■ **RAW DATA**

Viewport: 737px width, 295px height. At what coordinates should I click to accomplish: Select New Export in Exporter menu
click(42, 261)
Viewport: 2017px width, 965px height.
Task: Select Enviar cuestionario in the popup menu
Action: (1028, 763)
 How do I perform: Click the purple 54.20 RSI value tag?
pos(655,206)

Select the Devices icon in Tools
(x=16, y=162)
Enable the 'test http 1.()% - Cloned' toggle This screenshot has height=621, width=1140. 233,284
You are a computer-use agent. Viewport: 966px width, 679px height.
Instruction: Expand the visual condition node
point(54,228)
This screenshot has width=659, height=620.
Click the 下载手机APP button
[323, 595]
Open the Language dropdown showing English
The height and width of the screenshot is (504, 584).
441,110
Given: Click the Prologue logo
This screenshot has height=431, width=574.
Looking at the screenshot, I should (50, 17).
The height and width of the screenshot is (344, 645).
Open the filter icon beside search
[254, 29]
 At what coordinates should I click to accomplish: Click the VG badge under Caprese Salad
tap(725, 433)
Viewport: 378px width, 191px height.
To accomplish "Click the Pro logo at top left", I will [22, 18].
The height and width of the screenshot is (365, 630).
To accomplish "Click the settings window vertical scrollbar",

■ **STATED TASK**
List each line in the listing above that contains the string "what". Matches must have the same case.

■ **PROBLEM SOLUTION**
Viewport: 737px width, 295px height. At what coordinates should I click to accomplish: Select New Export in Exporter menu
 At what coordinates should I click to accomplish: Click the VG badge under Caprese Salad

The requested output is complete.